Alexander Silva de Resende
Uma vez estava no interior de Pernambuco, numa usina de açúcar e álcool fazendo um trabalho sobre avaliação dos efeitos da queima da palha da cana de açúcar sobre a sua produtividade e sobre características químicas do solo. O trabalho era de longo prazo, iniciado em 1983 e estive lá entre 1996 e 2001, fazendo essas avaliações.

Eu e o técnico da empresa, que era a nossa contraparte lá, chegamos ao restaurante da usina para almoçar, quando nos deparamos com um Senhor de uns 80 anos, com sua calça alinhada, blusa por dentro da calça, reforçando uma silhueta já um pouco alargada pelo tempo e um chapéu de palha, sentado sozinho em frente a uma enorme mesa “coletiva”, num restaurante lotado.
Como não o conhecia e, no afã da juventude, peguei minha comida e me sentei à mesa com o aquele Sr. - Posso? Perguntei eu. À vontade carioca. Respondeu ele sem dizer mais nada e com um tom de desdém. Minha contraparte chegou e se sentou conosco, me apresentado. Seu Manel José esse é o Dr Alex, do Rio de Janeiro. Eu sei. É mais um que veio pegar dinheiro da Usina, né? Respondeu o Sr Manel José. Entendi como brincadeira e comecei a rir, enquanto minha contraparte se apressou em dizer que eu era da Embrapa e estava fazendo um trabalho de pesquisa, avaliando a queima na cana e seus efeitos econômicos, no solo e ambientais. Ele dando mais uma garfada, disse: E aí Dr, tanto tempo que a Embrapa trabalha aqui, então lhe pergunto: manter a palha na cana sem queimar, é bom? Respondi para ele: depende! Se o Sr pensar nos custos da colheita, de forma imediata (naquele tempo toda a colheita era manual e com queima na usina), não. Mas se pensar em longo prazo, considerando que manter a palha melhora o solo, evita a perda de 40 kg de nitrogênio por hectare ano por volatilização, manter a palha é bom.
Ele olhou para mim e falou, é carioca, gostei.  Daí em diante, todo dia ele me esperava para almoçar e bater papo. Todo mundo estranhava, pois morriam de medo dele, que era conhecido por ser direto e ter pouca paciência, o que muitas vezes gerava uma percepção das pessoas que ele era muito grosseiro. Eu gostava de Manel José. Sabia tudo da história da usina, era o homem de confiança do pai do dono, já falecido e se mantinha como homem de confiança do Neto, que já começava a administrar a Usina.
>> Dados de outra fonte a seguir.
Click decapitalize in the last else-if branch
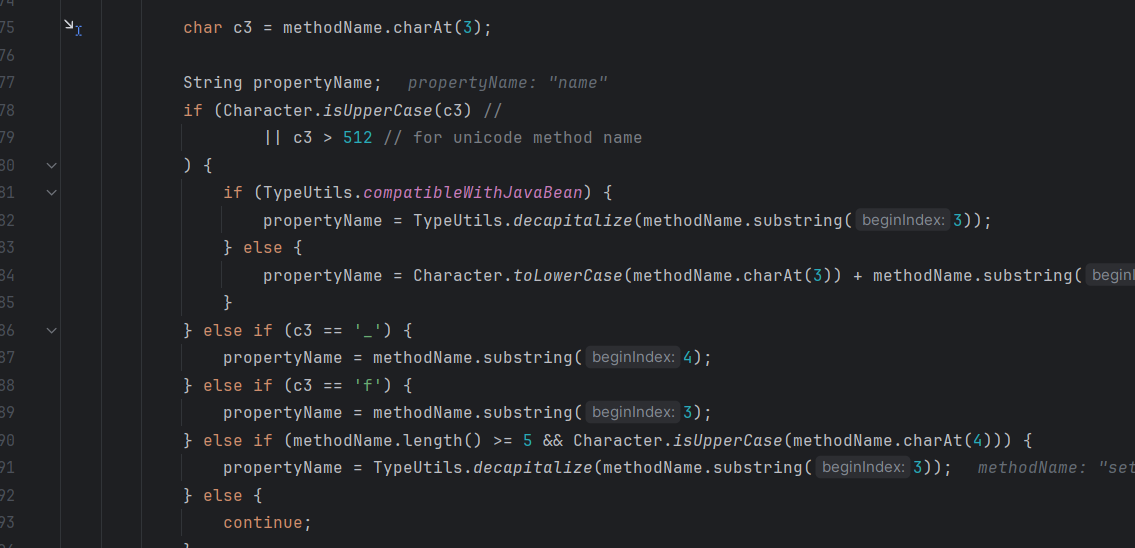1135x548 pixels. click(532, 467)
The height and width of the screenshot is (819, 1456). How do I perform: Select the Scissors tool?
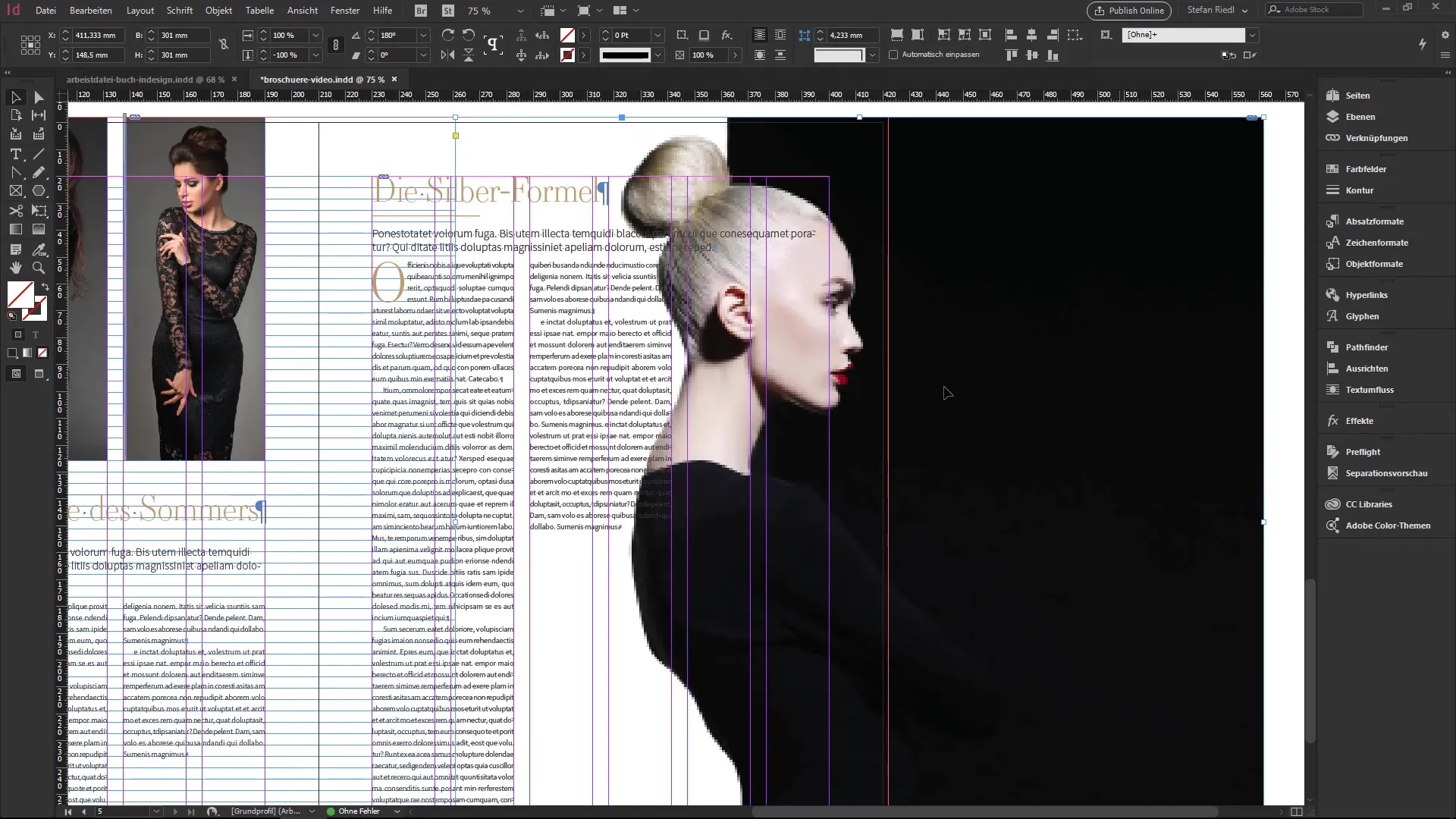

E tinha muitas histórias para contar -  e eu adorava isso! 

Passava lá na Usina de 10 a 15 dias por ano. E Manel José sempre estava lá, me esperando para almoçar. Um dia ele me contou o segredo da fama de ser ranzinza. Carioca (só me chamava assim, só que agora carinhosamente), sabe por que as pessoas daqui não gostam de mim? Não seu Manel, não fale isso, todo mundo gosta do Sr. Só que as vezes o Sr pega pesado, né? Disse eu. Pois é carioca, vou lhe contar um segredo. “Manel José” veio ao mundo para “fazer raiva”! Como assim seu Manel? Disse eu. Pois é carioca, quando você faz raiva no cabra, você obriga ele a pensar! E quando ele pensa, ele melhora! Não me importo em ter fama de bravo, mas sei que já ajudei muita gente a refletir, a pensar e a melhorar! Quem fica quieto quando houve besteira é por que não se importa com as pessoas. Eu me importo com todas elas, do cortador de cana ao dono da usina e por isso vou morrer “fazendo raiva” nelas.
Nunca mais voltei a usina e nem ouvi falar mais de Manel José, que se ainda for vivo está centenário e certamente ainda “fazendo raiva” nos outros para que saiam da zona de conforto e cresçam como pessoas e profissionais! Grande Manel José!!!